The idea behind the rule tree is as follows. You can think of the universe of possible rules in your document as an alphabet and the set of rules that are matched by an element as a given input word. For example, imagine that you had 26 rules in a stylesheet and you labeled them A-Z. One element might match three rules in the sheet, thus forming the input word "C-A-T" or another might form the input word "D-O-G."

There are several important observations one can make once you formulate the problem this way. The first is that words that are prefixes of a larger word will end up applying the same set of rules. All additional letters in the word do is result in the application of more declarations. Thus the rule tree is effectively a lexicographic tree of nodes, with each node in a tree being created lazily as you walk the tree spelling out a given word.

This system allows you to cache style information at each node in the tree. This means that once you've looked up the word "C-A-T-E-R-W-A-U-L", and cached information at all of the nodes, then looking up the word "C-A-T" becomes more efficient.

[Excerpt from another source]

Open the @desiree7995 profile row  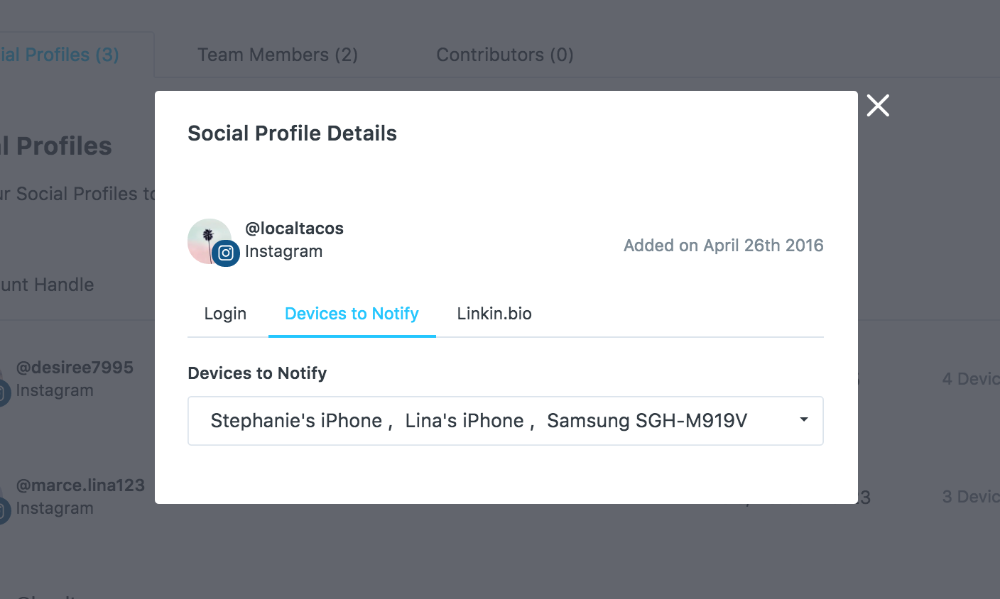(x=77, y=379)
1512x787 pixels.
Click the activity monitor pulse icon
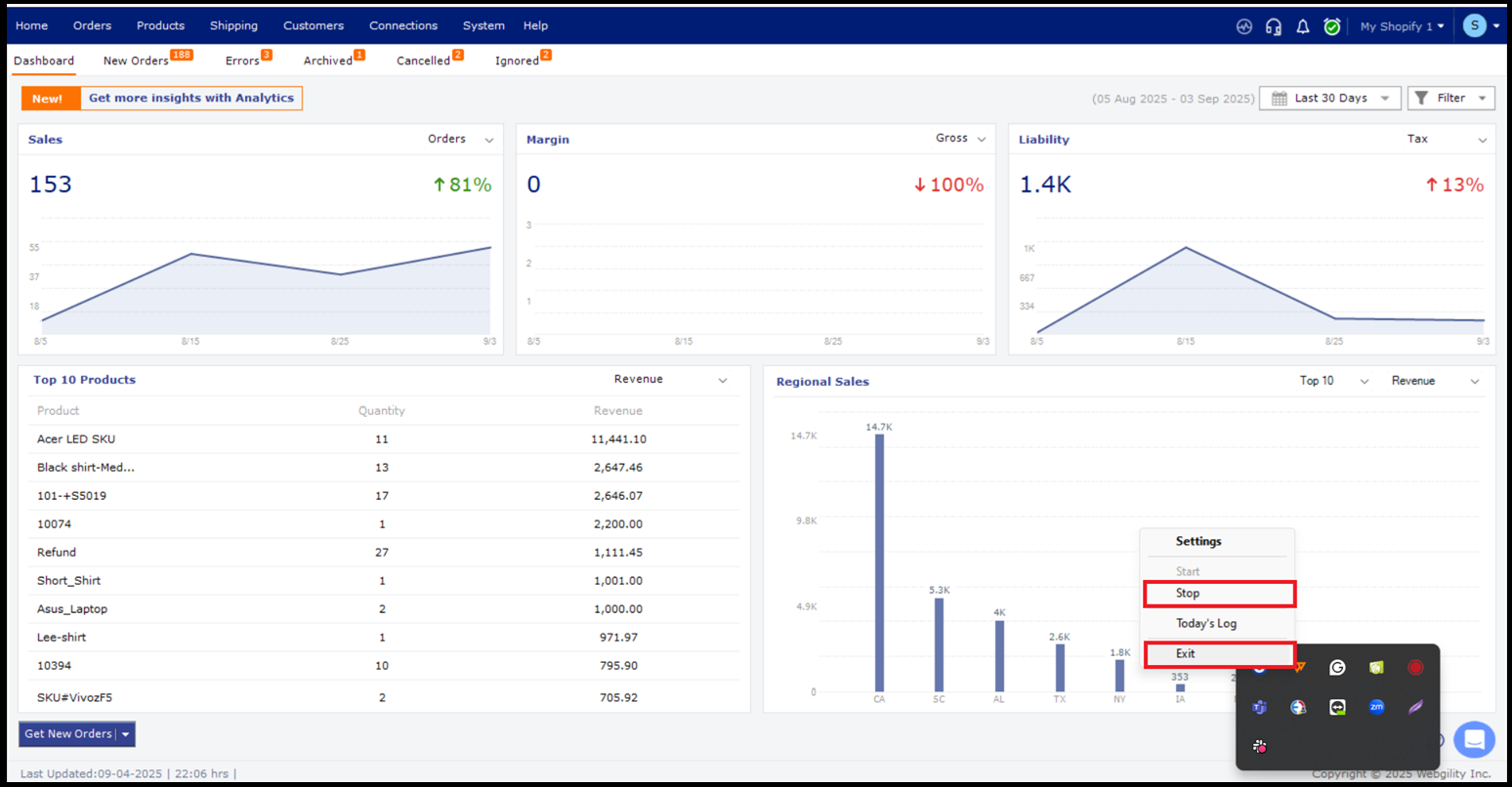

In order to make the caching efficient, properties can be grouped into categories, with the primary criterion for categorization being whether the property inherits by default. It's also important to group properties together that would logically be specified together, so that when a fault occurs and you have to make a copy of a given struct, you do so knowing that the other values in the struct were probably going to be different anyway.

Once you have the properties grouped into categories like the border struct or the background struct, then you can either store these structs in the rule tree or as part of a style tree that more or less matches the structure of the document. Inheritance has to apply down the style tree and tends to force a fault, whereas non-inherited properties can usually be cached in the rule tree for easy access.

WebCore doesn't contain a rule tree, but it is smart enough to refcount the structs and share them as long as no properties have been set in the struct. In practice this works pretty well but is not as ideal as the rule tree solution.